• _Required action_:
I need every line of the material below that includes the string "computer".

※ ※ ※

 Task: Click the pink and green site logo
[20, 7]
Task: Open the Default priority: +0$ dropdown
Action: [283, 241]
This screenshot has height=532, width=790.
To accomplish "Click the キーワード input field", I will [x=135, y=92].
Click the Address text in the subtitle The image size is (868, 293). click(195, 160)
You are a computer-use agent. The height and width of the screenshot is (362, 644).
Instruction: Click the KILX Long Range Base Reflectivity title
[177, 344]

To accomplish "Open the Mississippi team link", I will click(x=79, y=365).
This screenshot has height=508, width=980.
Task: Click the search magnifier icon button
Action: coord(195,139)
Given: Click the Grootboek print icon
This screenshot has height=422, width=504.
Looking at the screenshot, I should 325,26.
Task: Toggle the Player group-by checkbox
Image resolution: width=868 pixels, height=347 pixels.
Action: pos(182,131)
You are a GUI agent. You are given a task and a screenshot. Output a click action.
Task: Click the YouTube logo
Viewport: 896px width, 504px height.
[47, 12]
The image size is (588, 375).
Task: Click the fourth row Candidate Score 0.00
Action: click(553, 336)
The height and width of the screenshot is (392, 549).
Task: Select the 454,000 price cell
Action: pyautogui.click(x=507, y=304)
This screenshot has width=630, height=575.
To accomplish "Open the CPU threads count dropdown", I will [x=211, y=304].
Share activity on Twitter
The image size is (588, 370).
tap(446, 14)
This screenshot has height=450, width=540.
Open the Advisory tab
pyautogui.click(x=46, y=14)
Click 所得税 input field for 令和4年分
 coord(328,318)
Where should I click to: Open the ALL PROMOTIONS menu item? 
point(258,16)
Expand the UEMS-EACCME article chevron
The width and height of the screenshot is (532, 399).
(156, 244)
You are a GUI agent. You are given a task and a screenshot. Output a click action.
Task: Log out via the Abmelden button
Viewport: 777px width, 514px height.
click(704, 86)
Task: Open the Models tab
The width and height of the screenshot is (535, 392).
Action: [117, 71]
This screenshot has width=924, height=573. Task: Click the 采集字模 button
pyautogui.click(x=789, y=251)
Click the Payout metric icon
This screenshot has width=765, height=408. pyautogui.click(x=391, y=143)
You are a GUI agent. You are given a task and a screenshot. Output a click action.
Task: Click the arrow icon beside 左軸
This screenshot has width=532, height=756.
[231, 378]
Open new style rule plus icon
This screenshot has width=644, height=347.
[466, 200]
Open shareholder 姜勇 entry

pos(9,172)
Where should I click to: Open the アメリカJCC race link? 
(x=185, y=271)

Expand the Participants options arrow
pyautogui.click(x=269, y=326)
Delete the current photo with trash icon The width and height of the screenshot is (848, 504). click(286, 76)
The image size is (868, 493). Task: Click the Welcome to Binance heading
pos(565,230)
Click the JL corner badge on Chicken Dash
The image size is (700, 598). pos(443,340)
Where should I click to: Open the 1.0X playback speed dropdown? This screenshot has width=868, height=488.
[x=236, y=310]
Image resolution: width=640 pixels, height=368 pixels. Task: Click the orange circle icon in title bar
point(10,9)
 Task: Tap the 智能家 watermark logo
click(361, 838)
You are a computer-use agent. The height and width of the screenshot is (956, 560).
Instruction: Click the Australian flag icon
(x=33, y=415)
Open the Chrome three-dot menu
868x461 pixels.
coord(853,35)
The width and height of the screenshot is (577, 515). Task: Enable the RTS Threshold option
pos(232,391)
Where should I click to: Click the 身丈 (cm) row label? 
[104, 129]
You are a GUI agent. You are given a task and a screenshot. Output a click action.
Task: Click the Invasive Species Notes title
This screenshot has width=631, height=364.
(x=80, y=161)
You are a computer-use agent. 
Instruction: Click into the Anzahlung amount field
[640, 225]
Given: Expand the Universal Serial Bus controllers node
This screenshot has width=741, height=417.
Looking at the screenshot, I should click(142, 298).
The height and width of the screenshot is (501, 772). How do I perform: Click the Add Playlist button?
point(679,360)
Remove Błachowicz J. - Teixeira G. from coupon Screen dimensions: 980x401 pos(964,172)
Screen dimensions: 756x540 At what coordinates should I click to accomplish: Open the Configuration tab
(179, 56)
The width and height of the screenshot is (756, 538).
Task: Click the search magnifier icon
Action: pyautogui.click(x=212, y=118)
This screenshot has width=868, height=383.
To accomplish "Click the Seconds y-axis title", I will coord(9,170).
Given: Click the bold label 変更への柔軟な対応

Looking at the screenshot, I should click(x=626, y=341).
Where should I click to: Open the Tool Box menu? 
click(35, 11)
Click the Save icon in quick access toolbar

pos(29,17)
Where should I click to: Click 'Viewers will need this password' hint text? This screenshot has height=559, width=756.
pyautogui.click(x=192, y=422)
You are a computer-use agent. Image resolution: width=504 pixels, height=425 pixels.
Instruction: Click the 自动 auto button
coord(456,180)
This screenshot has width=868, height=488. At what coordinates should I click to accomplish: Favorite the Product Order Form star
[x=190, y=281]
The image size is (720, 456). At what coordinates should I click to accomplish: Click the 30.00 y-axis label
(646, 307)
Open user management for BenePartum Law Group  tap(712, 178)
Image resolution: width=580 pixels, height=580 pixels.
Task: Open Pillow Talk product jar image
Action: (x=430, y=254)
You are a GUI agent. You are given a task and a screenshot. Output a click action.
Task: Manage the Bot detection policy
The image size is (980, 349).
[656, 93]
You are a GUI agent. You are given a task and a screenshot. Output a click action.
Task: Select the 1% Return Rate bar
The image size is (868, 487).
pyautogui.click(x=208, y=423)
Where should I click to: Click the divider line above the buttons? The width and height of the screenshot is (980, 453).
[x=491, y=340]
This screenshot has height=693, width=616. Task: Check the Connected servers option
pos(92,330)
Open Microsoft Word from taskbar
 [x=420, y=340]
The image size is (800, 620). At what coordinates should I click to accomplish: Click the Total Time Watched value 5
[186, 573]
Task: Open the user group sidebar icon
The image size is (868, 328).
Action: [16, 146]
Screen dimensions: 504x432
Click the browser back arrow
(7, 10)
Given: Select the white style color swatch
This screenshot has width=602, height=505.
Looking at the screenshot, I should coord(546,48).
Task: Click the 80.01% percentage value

※ ※ ※

• _Exercise solution_:
You are a computer-use agent. The height and width of the screenshot is (362, 644).
You are a computer-use agent. The height and width of the screenshot is (956, 560).
You are a computer-use agent. 
You are a computer-use agent. Image resolution: width=504 pixels, height=425 pixels.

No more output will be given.